Please copy everything in the entries below exactly, from the line containing "Task: Tick the" down to the end of the entries.

------ Data for this exercise

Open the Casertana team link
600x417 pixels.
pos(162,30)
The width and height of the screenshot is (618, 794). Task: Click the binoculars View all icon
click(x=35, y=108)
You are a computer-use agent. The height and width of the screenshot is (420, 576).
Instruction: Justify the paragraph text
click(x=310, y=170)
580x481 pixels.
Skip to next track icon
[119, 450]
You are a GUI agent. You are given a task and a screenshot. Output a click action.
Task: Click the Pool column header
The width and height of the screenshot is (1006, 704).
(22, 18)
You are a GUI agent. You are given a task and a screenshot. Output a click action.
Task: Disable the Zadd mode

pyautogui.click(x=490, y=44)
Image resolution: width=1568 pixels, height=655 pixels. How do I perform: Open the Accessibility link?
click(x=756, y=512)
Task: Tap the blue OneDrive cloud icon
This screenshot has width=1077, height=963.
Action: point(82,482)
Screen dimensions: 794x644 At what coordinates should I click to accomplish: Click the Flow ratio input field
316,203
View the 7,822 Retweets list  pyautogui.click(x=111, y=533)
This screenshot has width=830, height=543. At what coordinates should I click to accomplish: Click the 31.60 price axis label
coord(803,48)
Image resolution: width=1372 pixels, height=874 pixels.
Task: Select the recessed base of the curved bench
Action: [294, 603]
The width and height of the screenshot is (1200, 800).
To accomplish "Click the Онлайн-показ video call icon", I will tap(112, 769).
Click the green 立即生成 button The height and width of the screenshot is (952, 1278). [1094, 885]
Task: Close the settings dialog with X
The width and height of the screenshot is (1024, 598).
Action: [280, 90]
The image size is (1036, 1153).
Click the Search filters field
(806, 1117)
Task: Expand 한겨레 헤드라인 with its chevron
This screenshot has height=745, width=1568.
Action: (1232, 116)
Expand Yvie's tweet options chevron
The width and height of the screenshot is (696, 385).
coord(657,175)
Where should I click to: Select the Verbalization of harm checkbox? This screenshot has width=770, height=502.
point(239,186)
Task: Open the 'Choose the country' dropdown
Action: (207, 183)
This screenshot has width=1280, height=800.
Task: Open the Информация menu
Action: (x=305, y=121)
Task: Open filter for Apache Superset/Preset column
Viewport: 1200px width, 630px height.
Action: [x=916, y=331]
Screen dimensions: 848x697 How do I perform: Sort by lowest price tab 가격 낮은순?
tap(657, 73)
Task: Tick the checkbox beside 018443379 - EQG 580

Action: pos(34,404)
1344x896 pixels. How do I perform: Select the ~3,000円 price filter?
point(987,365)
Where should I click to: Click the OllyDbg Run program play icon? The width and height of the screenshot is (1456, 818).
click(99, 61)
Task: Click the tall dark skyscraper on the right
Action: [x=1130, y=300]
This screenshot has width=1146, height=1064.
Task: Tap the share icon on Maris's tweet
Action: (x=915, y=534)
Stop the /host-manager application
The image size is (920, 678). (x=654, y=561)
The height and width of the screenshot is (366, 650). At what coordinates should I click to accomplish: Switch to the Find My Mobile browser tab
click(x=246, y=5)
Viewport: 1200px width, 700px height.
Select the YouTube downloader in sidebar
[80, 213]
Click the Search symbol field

------------

Task output:
Task: Tick the checkbox beside 018443379 - EQG 580

Action: pos(34,404)
1344x896 pixels. How do I perform: Select the ~3,000円 price filter?
point(987,365)
Where should I click to: Click the OllyDbg Run program play icon? The width and height of the screenshot is (1456, 818).
click(99, 61)
Task: Click the tall dark skyscraper on the right
Action: [x=1130, y=300]
This screenshot has width=1146, height=1064.
Task: Tap the share icon on Maris's tweet
Action: (x=915, y=534)
Stop the /host-manager application
The image size is (920, 678). (x=654, y=561)
The height and width of the screenshot is (366, 650). At what coordinates should I click to accomplish: Switch to the Find My Mobile browser tab
click(x=246, y=5)
Viewport: 1200px width, 700px height.
Select the YouTube downloader in sidebar
[80, 213]
Click the Search symbol field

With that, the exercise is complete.